> _Text extract_:
He then presented a document showing his completion of his 14-day quarantine to the police. When officers drove Azoulay to her house, she made the police wait outside until she reached her lawyer, who stated that the child was not home at that time (8:30 p.m.).
Azoulay's lawyers (left), Hsu (far right). (Ariel Azoulay photo)
On Dec. 15, Azoulay filed criminal charges against the child's mother for child alienation and child abduction. Although there is a divorce case pending in Florida, Hsu has filed for divorce in Taiwan.
Azoulay's lawyers are seeking to dismiss the case for lack of jurisdiction. Azoulay says he just wants his daughter back.
Hsu had initially agreed with his lawyers that she would bring their daughter to meet him at Taipei 101 on Dec. 13, but she backed out at the last minute. Finally, later that day, she allowed him to have a brief video call with her, one year and five months after he had last seen her.
She then allowed brief video chats on Dec. 16 and Dec. 18 and allegedly plans for more calls on Dec. 23 and Dec. 25. Azoulay contends that the problem with the video chats is that they take place late at night when the child is exhausted while the TV blares in the background and adults feed her and distract her with toys.

> _Data_:
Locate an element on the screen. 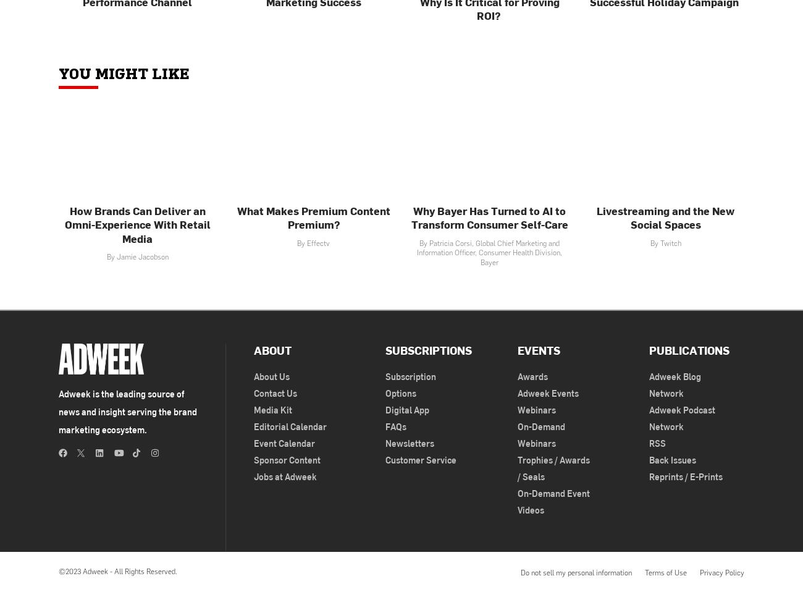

> _Task list_:
a) Answer each question about the custody article in a few words.
(i) On what date did Azoulay file criminal charges against the child's mother?
(ii) Where had Hsu first agreed to bring the daughter to meet Azoulay?
(iii) On which two dates did the brief video chats take place after the first call?
b) Extend the custody article past its final sentence.
The listing has no connection to the custody article.

> _Answers_:
a)
(i) Dec. 15
(ii) Taipei 101
(iii) Dec. 16 and Dec. 18

b)
On Dec. 18, he heard from his lawyer that Hsu might be willing to let him see his daughter for one hour, but on the condition that it takes place at the Nangang Police Station. However, he told Taiwan News he did not think this was suitable for two reasons:
- It's not a good memory for the child to meet her father at a police station after one and a half years.
- He thinks it may be a trap, as he suspects her father may have connections with that precinct.
As of publication, Azoulay has yet to see his daughter in person. He says that the first hearing in the divorce proceedings will be held Dec. 23.
Taiwan News contacted Hsu and asked if she had any comments about the allegations Azoulay has put forward. She declined to directly respond to the accusations and simply confirmed that she has indeed filed for divorce in Taiwan and that the proceedings are underway.